La calle comienza a cobrar vida. Coches pasan tocando la bocina, ventanas se abren con sonidos metálicos, y algunas personas ya han comenzado el deporte matinal favorito del vecindario: juzgar a los demás.
— ¡Este mundo está perdido de verdad! ¡Es cada loco que uno ve por ahí! — grita una señora de bigotito blanco por la ventana, sacudiendo la cabeza en reprobación.
Dylan suelta un suspiro largo y exasperado.
— Mira, Kael. Te dije que era mejor ir directamente por la puerta principal. Ahora estamos aquí haciendo el papel de payaso para toda la ciudad.
Suelto una risita ahogada y aprieto con más firmeza los binoculares entre los dedos.
— Relájate, Dylan. Nosotros ya...
— ¿Hola? ¿Todo bien? ¿Buscan algo en mi casa?
La voz. Esta voz.
Es como si el tiempo se detuviera. Siento un frío recorrer la espalda y, antes de que pueda reaccionar, pierdo el equilibrio. Dylan intenta sujetarme, pero es en vano. En un abrir y cerrar de ojos estamos los dos esparcidos en el suelo de tierra batida, nuestros cuerpos cubiertos de hojas secas y dignidad hecha añicos.
Y entonces ella aparece.
Mariá.
En la contraluz de la mañana, con los rayos de sol filtrándose entre los árboles detrás de ella, su figura parece etérea. Un espejismo dulce, firme, real. Nos observa con una expresión serena y curiosa. Carga una cesta de paja, de esas que parecen salidas de historias antiguas, llena de golosinas.
— Mi madre dijo que ustedes aparecerían. ¿Quieren entrar? Voy a hacer pan de miel. Creo que tenemos mucho de qué hablar, ¿no? — dice ella, elevando levemente las muñecas. Y ahí está: la marca de nuestra conexión, como una cicatriz viva entre nosotros tres.
Trago saliva.

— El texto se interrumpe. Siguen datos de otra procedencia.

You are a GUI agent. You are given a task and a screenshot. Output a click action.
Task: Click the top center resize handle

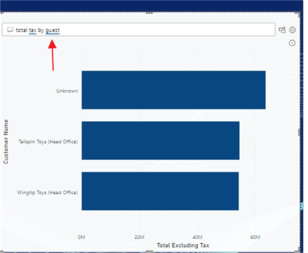(x=149, y=13)

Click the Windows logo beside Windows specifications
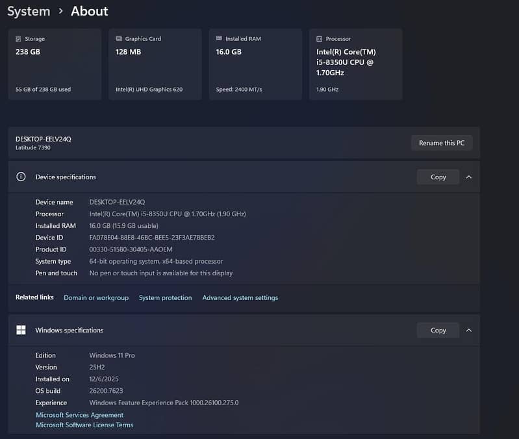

Carraspeo, intentando recomponerme. Soy el primero en levantarme, sacudiendo la chaqueta con un gesto nervioso, y extiendo la mano a Dylan, que aún parece atrapado entre la vergüenza y el asombro.
Ella sigue aquí, parada frente a nosotros como si no fuera nada del otro mundo que seamos dos idiotas caídos en el suelo. Pero sabemos que lo es. Sabemos que tiene un peso inmenso.
Y es eso lo que nos paraliza. Ni yo, ni Dylan conseguimos decir nada. Solo la encaramos como dos adolescentes patéticos, aplastados entre la admiración y el pavor.
¿Cómo explicar todo? ¿Cómo contar la verdad a una chica que sobrevivió al infierno de un padre abusivo? ¿Cómo mirarla a los ojos y decirle que nosotros dos — sí, dos hermanos — somos lobos, y ella es nuestra compañera?
Cualquier persona en su sano juicio huiría.
Dylan, en un impulso cordial, intenta salvar el momento. Alisa el traje con prisa y ofrece:
— Deja, yo te cargo esta cesta.
Mariá lo encara con un brillo pícaro en los ojos. Sonríe de lado, con una provocación dulce que nos desarma por completo.
— ¿Estás seguro? Pareces milimétricamente arregladito con ese traje ahí…
No consigo evitar la sonrisa ladeada que se forma en mis labios. Observo en silencio, curioso, queriendo ver cómo mi hermano va a salir de esta.
Y por primera vez en mucho tiempo, siento que tal vez — solo tal vez — todo pueda salir bien.